According to the National Health Institute, these foods are great for getting your Vitamin D naturally:
- Letting your skin soak the sun, though ensuring you are protected with SPF8+ sunscreen and not exposed through a window (Overcast days do not count)
- The sun also synthesizes cholesterol in the body to make Vitamin D
- Fatty fish such as salmon, tuna, herring, and mackerel are among the best sources
- If you can stomach catfish, it also makes for a healthy source of the D
- Cod liver oil definitely comes in handy
- Beef liver, cheese, and egg yolks provide small amounts
- Mushrooms (shitaake and button) provide some vitamin D, though some have been boosted by exposing them to ultraviolet light
Almost all of the U.S. milk supply is fortified with vitamin D, but foods made from milk, including cheese and ice cream, are usually not fortified.Vitamin D is added to many breakfast cereals and to some brands of orange juice, yogurt, margarine, and soy beverages. It would do one good to check the labels and make sure it has what is needed.
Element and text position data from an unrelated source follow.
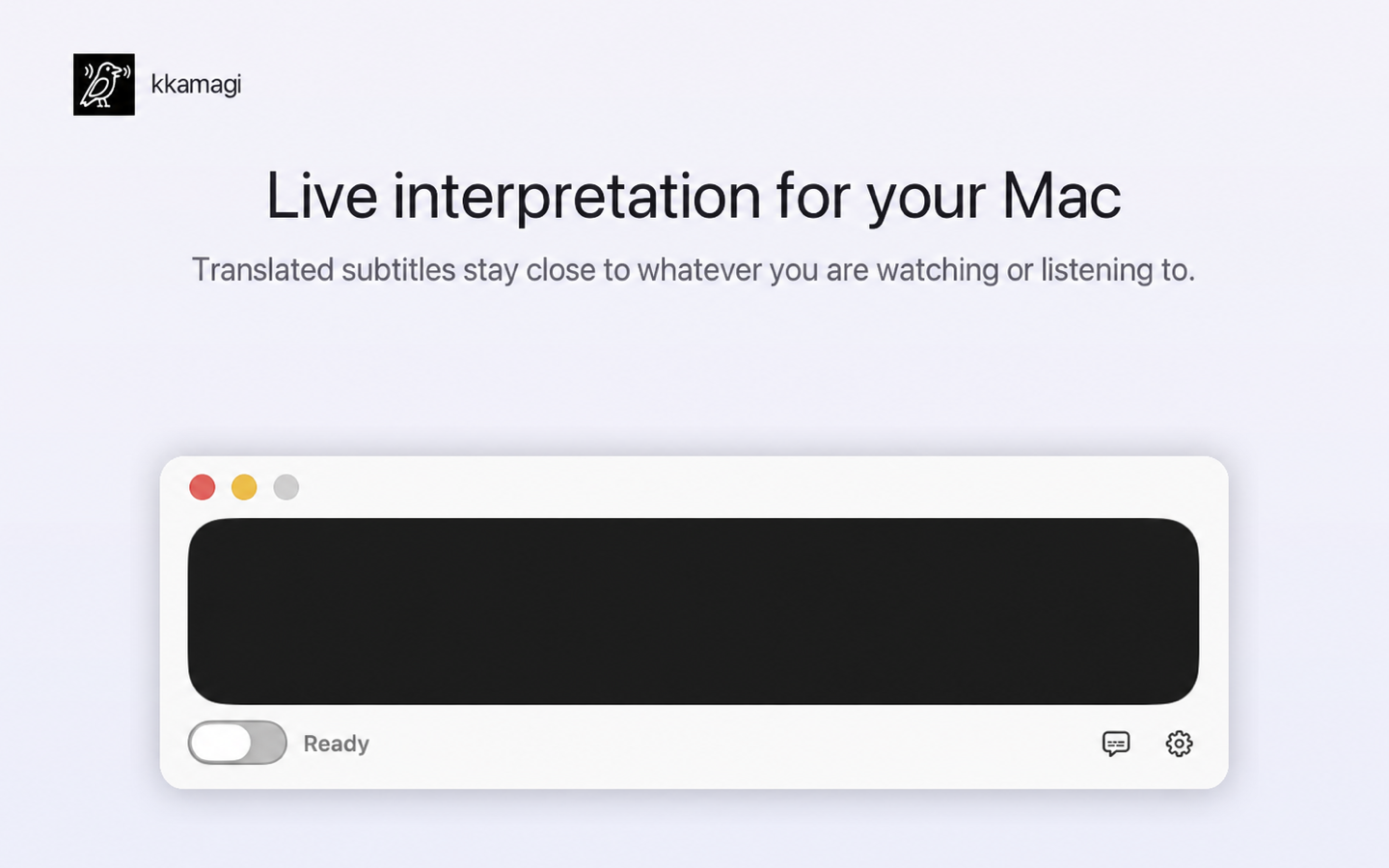1389x868 pixels.
Task: Click the kkamagi bird logo icon
Action: [x=104, y=85]
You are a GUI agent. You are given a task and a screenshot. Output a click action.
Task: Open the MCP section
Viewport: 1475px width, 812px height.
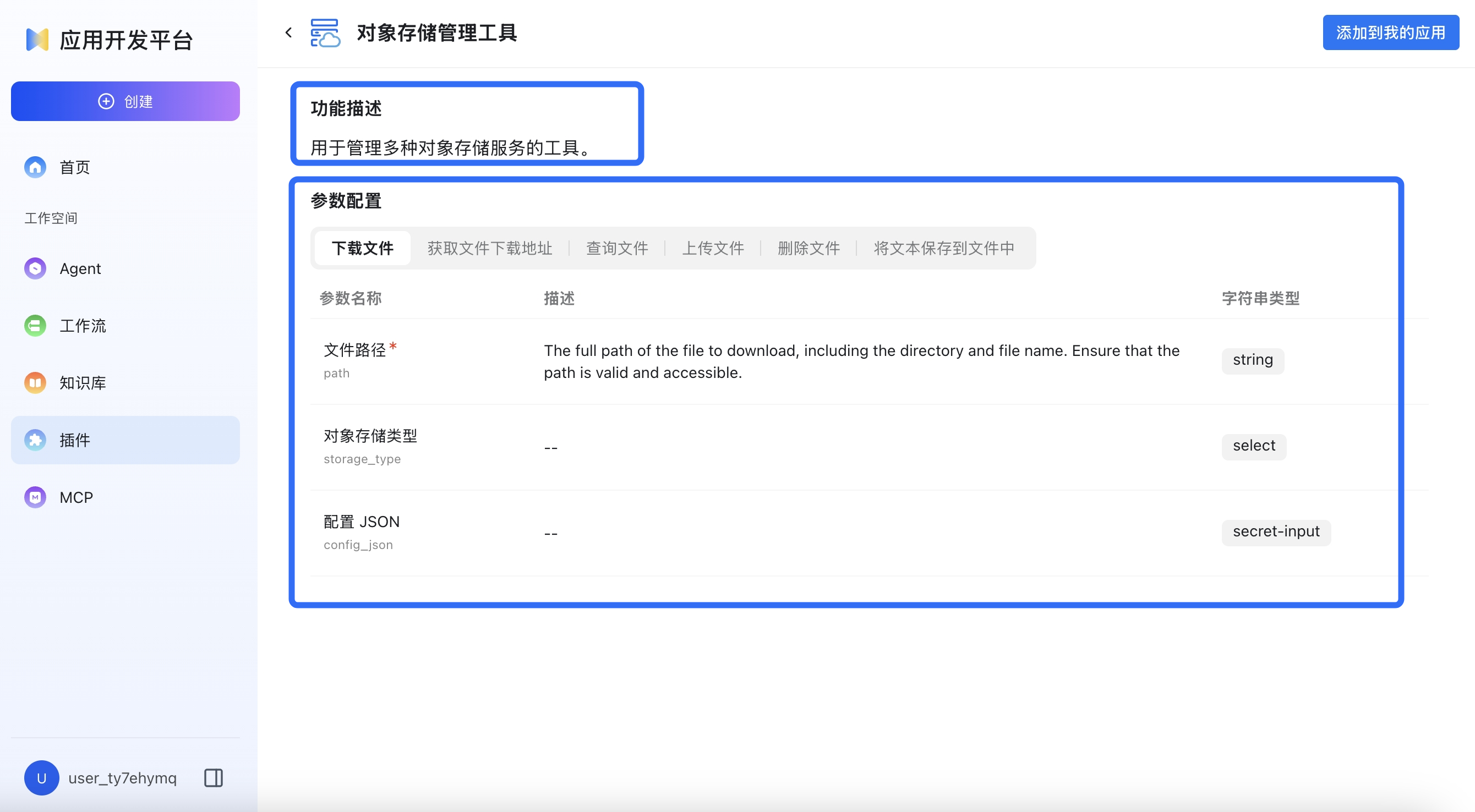click(75, 497)
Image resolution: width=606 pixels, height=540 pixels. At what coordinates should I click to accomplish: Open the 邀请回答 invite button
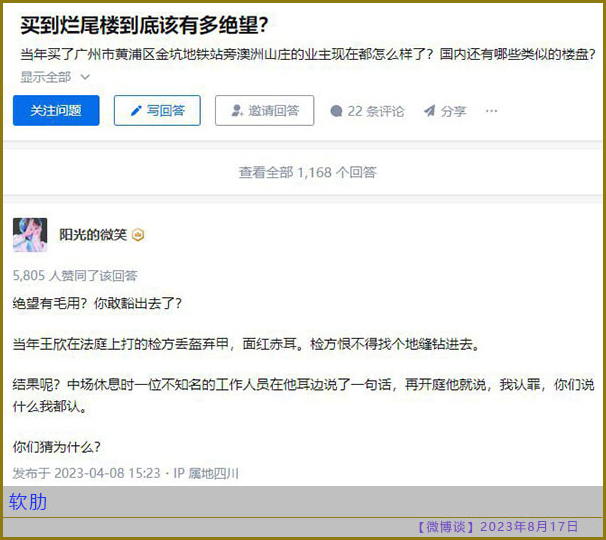(264, 111)
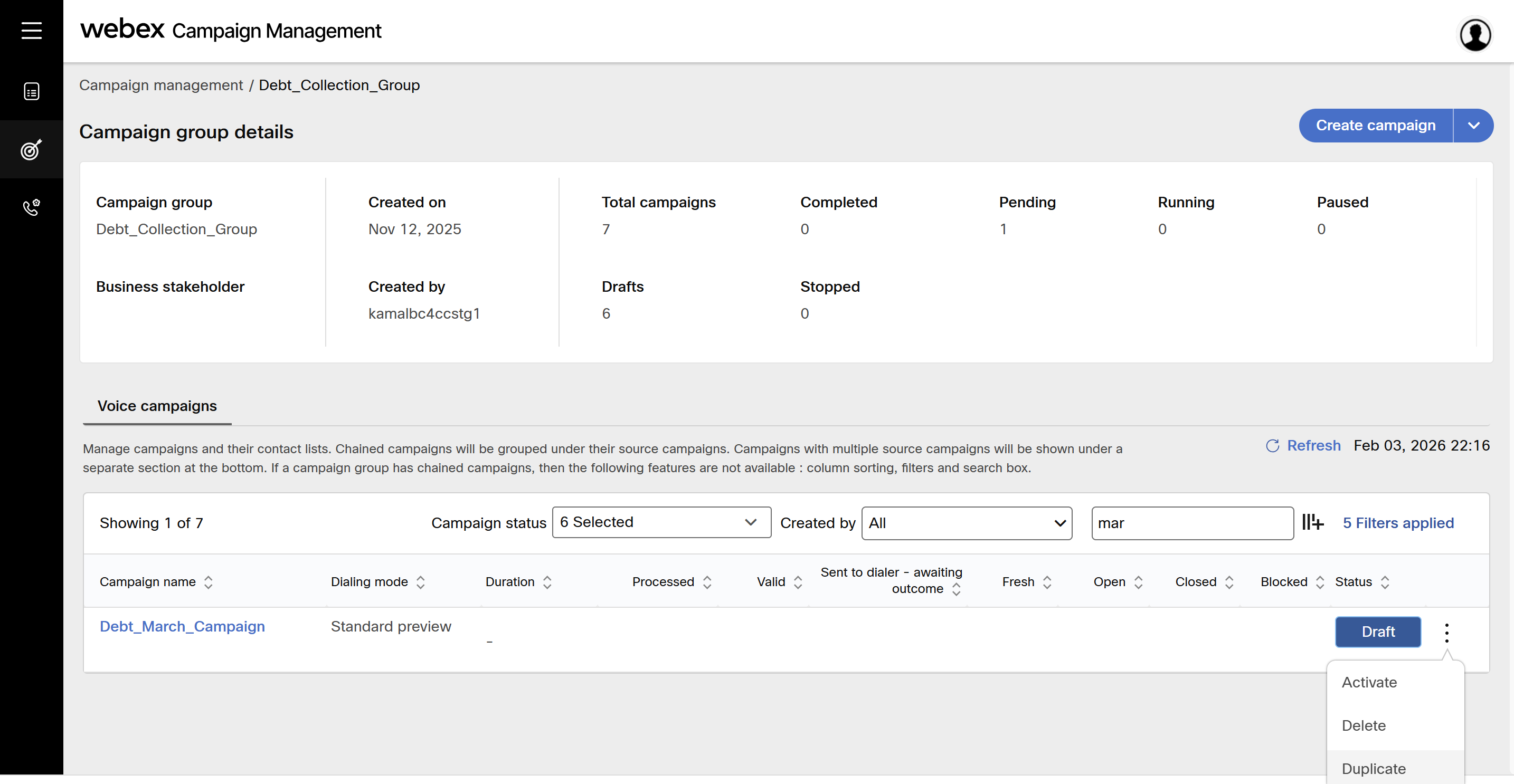Sort by Campaign name column

(x=208, y=582)
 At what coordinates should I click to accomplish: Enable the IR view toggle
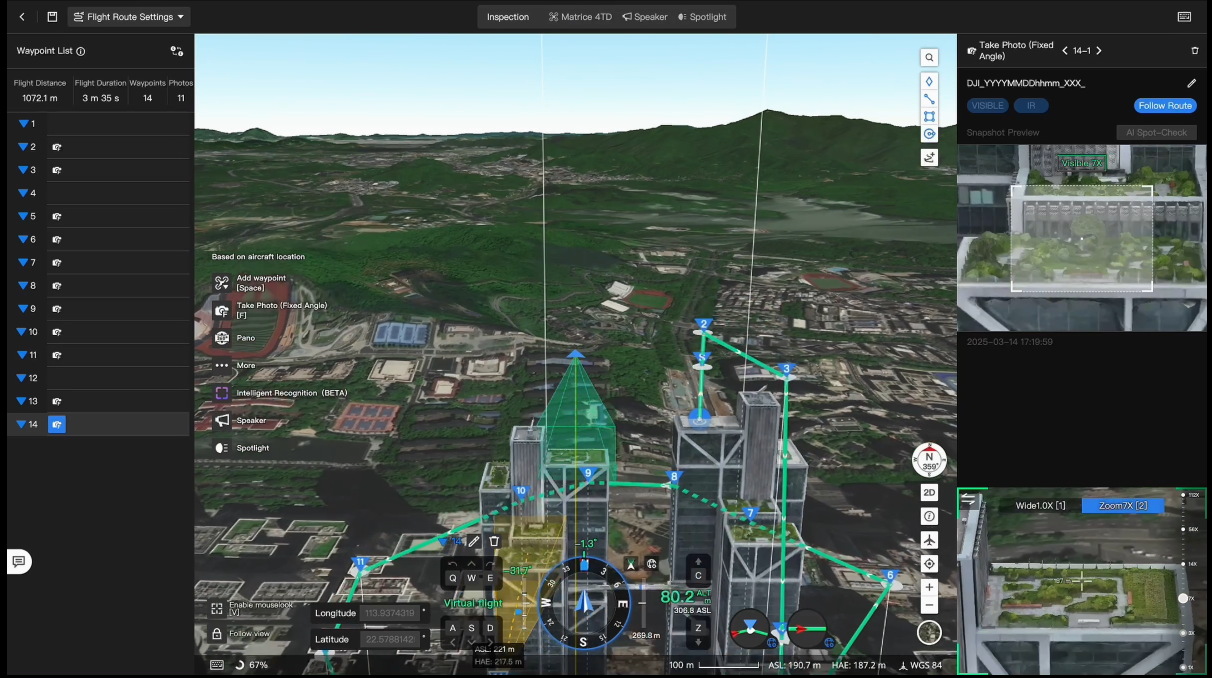coord(1031,105)
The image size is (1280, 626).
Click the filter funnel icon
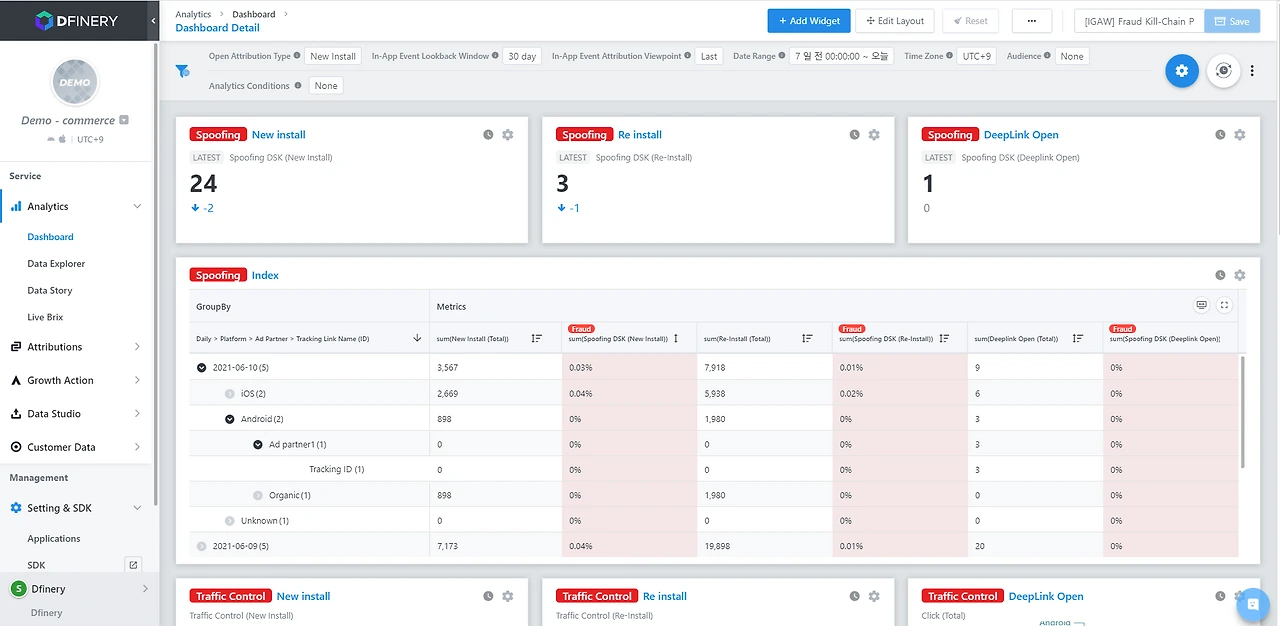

You may not be getting enough Vitamin D if you are a breastfed infant, elderly, of dark skin, have Crohn's or celiac disease, and/or obese. If so, contact your doctor to make ure that natural methods are enough to prevent a Vitamin D deficiency.
Long-term Vitamin D Deficiency Leads to Increased risk of Osteoporotic Fractures
We all know that Vitamin D is especially necessary for the elderly, hearing time and again about hip fractures or other such unexpected needs for replacement and surgery. A study presented today at the World Congress on Osteoporosis, Osteoarthritis and Musculoskeletal Diseases shows that long-term low levels of vitamin D intake are associated with higher 10-year fracture risk in elderly women. According to the International Osteoporosis Foundation, a study conducted on 1044 75 year old Swedish women showed that the incidence of hip fractures within 10 years was significantly lower in those women who were vitamin D sufficient and maintained this level for 5 years. The proportion of women sustaining FRAX fractures was 26.2% and 30% in the group which had consistently high or intermediate Vitamin D levels compared to 45.6% in the group with consistently low levels.